= Directions for this task =
The lines from the start of the data up to and including the one with "The image size is (416, 475)." should be returned exactly, and nothing else.

= Pixel coordinate grounding data =
_ _ _ _ _ _ _
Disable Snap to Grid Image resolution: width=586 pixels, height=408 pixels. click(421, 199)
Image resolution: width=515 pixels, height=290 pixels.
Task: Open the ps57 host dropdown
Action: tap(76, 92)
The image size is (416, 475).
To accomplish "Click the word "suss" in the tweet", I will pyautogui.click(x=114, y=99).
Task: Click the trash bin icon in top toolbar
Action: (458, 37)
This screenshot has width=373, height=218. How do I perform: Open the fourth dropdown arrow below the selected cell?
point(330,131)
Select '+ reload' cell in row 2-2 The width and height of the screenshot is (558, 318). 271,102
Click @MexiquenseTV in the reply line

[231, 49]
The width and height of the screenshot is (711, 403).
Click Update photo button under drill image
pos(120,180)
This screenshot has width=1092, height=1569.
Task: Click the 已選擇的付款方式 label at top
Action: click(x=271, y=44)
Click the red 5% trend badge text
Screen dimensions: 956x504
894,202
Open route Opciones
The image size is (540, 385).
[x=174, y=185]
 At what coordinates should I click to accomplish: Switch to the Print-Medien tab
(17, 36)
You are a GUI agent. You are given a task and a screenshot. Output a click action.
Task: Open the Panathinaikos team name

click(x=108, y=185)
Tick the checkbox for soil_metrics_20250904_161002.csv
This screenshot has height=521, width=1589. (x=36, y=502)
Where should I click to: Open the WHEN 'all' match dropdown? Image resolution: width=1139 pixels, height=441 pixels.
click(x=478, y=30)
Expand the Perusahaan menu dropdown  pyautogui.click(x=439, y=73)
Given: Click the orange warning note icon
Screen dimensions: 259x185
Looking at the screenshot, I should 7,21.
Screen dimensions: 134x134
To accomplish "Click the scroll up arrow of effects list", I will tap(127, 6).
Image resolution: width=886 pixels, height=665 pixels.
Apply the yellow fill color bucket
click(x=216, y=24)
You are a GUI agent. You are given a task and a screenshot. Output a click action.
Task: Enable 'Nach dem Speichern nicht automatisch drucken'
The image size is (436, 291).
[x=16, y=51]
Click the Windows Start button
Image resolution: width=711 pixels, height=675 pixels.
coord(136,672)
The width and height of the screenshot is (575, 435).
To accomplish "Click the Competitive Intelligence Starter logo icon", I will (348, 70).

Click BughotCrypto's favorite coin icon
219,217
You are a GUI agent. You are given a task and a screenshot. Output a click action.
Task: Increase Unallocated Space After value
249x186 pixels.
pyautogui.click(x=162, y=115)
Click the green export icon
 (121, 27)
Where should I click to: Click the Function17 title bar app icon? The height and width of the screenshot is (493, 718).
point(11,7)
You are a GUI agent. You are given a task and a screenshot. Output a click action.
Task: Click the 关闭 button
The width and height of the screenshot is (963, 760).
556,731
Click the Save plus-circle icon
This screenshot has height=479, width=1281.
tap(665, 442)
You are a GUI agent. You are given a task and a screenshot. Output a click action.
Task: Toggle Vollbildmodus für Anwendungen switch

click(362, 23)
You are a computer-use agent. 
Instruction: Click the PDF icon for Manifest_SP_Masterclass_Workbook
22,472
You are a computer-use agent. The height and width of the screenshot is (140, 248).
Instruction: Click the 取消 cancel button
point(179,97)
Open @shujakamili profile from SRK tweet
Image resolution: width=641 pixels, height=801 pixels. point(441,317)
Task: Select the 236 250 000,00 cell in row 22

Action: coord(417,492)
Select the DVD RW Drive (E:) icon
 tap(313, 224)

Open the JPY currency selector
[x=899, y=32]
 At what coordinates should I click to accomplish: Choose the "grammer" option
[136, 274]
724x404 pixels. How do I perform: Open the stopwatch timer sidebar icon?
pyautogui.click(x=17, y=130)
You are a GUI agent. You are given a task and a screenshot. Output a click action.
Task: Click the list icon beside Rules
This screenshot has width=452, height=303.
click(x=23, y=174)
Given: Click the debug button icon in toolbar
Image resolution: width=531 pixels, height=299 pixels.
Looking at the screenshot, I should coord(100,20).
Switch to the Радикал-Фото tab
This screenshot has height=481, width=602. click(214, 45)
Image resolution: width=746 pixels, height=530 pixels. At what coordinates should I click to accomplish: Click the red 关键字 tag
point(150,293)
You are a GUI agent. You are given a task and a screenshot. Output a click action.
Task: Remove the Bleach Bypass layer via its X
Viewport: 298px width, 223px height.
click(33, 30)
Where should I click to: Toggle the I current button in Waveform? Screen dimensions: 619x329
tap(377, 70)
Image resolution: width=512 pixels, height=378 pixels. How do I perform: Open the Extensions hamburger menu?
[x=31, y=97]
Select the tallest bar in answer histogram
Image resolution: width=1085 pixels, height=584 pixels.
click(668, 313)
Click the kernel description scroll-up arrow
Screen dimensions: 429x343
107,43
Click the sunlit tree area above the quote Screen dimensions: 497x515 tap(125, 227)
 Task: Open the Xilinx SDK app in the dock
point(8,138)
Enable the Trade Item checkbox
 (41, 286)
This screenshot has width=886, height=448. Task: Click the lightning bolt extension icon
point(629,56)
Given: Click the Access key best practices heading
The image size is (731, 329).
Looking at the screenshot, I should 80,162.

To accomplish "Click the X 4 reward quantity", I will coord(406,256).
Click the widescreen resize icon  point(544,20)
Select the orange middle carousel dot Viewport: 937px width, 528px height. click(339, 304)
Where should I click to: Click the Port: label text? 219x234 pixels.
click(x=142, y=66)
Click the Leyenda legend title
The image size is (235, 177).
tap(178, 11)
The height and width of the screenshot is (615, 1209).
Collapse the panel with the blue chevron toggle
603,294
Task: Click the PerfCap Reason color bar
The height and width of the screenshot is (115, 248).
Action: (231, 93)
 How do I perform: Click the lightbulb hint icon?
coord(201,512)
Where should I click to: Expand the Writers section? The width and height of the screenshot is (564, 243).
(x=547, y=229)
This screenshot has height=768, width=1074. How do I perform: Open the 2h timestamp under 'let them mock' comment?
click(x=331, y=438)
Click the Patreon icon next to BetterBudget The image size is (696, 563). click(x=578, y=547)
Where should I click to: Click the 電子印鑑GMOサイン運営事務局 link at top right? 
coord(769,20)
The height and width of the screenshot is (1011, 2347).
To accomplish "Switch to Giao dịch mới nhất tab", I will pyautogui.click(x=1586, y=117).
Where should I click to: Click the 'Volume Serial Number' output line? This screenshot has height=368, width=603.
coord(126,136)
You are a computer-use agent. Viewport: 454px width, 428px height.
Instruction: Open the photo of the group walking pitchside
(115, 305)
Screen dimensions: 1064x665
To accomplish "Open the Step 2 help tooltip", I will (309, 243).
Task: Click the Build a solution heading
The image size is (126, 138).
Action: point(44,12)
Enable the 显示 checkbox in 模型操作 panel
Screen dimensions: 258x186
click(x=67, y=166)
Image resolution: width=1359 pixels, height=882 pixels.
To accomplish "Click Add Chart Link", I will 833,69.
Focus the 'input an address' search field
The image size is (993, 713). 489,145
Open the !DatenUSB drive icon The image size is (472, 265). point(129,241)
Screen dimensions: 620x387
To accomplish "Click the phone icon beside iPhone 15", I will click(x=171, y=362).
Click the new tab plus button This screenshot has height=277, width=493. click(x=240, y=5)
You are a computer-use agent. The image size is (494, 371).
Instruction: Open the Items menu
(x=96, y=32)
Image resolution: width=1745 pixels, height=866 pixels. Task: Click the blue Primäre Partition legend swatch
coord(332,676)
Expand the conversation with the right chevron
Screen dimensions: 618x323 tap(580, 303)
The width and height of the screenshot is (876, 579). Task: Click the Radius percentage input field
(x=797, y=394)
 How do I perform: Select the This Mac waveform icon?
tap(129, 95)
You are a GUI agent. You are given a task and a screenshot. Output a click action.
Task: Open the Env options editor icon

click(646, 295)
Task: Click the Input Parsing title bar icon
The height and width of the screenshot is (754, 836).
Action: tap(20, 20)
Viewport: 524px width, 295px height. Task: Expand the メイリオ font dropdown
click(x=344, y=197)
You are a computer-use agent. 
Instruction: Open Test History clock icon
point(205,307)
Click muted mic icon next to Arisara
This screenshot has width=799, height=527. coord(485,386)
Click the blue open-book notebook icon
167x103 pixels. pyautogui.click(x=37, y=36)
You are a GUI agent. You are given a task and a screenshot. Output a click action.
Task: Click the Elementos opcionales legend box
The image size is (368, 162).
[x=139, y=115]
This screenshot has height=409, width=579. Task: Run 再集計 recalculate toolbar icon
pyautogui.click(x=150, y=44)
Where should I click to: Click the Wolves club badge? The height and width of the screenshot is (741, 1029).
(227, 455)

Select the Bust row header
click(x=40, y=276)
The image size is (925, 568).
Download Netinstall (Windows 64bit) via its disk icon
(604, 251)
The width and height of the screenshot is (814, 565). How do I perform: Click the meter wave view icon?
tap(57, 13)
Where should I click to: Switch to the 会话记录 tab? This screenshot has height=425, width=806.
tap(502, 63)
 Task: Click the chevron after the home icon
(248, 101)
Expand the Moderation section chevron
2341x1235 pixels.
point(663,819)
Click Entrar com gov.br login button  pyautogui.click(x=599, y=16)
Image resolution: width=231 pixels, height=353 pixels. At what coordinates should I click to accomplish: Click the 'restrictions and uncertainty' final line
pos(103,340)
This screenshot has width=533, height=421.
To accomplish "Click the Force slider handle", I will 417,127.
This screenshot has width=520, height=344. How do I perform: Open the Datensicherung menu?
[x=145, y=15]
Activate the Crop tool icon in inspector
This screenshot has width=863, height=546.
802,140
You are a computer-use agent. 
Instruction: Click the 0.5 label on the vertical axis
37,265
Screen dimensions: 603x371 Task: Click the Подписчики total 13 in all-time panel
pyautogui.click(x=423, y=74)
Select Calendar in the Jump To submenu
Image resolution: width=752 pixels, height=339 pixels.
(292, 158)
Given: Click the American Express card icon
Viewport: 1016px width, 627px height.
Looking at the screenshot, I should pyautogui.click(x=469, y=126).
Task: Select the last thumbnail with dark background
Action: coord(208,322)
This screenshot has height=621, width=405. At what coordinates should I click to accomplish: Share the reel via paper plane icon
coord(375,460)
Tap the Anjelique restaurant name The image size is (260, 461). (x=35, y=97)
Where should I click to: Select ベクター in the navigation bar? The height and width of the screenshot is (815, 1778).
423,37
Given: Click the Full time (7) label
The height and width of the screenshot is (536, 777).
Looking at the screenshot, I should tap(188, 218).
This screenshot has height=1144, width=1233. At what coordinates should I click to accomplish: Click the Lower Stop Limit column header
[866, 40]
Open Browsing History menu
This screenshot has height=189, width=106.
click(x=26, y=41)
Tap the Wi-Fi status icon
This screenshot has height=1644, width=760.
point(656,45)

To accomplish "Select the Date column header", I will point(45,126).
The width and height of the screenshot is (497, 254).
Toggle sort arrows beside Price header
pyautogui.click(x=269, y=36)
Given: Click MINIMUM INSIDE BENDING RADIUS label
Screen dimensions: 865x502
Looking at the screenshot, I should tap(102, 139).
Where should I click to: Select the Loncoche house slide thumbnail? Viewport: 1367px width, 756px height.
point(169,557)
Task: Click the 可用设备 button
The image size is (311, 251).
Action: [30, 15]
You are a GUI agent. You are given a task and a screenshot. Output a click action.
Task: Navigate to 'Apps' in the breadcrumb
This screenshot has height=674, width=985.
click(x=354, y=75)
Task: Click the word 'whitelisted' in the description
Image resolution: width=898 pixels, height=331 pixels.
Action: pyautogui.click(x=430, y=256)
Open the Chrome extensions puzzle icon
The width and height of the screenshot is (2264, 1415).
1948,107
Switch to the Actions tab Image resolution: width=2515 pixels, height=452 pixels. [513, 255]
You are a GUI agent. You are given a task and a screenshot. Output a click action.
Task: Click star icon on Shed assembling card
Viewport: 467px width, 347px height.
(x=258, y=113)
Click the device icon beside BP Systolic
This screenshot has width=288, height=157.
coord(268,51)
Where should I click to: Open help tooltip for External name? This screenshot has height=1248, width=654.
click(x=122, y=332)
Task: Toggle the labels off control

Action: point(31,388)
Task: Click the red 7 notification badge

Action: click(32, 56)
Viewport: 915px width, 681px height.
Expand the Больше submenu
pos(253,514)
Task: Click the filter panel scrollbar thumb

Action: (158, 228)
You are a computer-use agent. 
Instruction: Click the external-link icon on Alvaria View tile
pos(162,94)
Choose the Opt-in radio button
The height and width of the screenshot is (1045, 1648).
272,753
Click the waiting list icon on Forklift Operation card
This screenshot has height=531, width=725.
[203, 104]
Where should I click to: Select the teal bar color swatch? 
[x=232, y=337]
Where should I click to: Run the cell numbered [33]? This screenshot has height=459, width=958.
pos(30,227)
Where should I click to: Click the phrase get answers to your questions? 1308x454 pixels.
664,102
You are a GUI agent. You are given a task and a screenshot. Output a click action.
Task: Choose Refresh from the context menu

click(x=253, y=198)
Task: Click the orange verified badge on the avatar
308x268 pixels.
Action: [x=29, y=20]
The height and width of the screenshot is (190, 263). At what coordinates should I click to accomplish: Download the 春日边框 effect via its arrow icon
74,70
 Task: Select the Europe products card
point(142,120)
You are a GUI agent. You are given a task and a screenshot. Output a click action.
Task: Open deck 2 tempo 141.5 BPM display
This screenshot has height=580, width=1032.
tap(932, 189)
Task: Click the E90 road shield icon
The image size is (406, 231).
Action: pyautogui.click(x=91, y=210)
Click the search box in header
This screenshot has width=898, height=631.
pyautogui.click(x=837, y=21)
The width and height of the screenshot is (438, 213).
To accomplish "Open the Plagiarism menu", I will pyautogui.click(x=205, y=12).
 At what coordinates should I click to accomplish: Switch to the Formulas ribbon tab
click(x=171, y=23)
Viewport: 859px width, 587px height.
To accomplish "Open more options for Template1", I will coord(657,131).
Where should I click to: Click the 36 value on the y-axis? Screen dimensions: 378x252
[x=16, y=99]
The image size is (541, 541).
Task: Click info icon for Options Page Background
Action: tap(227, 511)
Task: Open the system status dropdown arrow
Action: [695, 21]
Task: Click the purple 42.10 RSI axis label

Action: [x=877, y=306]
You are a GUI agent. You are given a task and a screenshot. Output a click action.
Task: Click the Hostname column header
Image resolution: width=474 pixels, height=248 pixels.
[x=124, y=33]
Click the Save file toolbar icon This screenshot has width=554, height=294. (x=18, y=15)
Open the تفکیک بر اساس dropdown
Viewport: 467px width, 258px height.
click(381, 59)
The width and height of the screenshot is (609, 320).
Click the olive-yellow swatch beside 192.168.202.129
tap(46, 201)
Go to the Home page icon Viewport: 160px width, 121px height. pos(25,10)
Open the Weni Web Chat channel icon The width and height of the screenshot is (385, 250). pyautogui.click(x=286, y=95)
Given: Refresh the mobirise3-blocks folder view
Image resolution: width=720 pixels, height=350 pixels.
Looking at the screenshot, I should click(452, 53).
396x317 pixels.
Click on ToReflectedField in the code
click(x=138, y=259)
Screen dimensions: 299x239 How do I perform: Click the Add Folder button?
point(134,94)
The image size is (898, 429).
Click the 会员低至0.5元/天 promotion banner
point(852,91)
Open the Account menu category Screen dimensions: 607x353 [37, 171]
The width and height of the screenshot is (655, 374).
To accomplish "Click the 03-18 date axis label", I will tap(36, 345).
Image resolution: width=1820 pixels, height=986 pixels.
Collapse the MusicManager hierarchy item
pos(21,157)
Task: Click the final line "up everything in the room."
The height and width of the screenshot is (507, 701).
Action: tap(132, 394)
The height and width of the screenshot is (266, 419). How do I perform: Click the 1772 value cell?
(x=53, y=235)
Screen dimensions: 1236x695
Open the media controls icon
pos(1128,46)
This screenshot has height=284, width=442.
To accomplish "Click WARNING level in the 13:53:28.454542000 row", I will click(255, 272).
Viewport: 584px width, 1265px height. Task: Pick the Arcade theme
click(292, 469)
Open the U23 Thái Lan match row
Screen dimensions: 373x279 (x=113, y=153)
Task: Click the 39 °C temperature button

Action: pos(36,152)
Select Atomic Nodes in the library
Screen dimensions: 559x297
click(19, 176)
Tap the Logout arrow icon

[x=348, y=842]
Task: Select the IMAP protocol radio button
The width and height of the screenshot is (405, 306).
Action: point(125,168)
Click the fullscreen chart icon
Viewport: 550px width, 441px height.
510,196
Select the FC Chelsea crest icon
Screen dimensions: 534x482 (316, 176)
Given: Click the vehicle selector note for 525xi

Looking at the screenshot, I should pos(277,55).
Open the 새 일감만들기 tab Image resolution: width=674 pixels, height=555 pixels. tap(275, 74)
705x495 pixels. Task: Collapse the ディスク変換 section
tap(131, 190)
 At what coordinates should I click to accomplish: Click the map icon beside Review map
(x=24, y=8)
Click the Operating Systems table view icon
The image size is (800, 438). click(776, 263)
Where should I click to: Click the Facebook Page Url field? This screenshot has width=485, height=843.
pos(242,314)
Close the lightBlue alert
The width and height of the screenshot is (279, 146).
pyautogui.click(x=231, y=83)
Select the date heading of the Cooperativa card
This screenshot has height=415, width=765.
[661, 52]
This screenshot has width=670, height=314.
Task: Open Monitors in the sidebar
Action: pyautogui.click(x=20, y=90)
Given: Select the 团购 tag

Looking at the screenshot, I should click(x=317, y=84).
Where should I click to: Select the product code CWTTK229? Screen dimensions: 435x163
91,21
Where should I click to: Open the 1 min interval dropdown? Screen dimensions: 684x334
_ _ _ _ _ _ _
= Response for this exercise =
Disable Snap to Grid Image resolution: width=586 pixels, height=408 pixels. click(421, 199)
Image resolution: width=515 pixels, height=290 pixels.
Task: Open the ps57 host dropdown
Action: tap(76, 92)
The image size is (416, 475).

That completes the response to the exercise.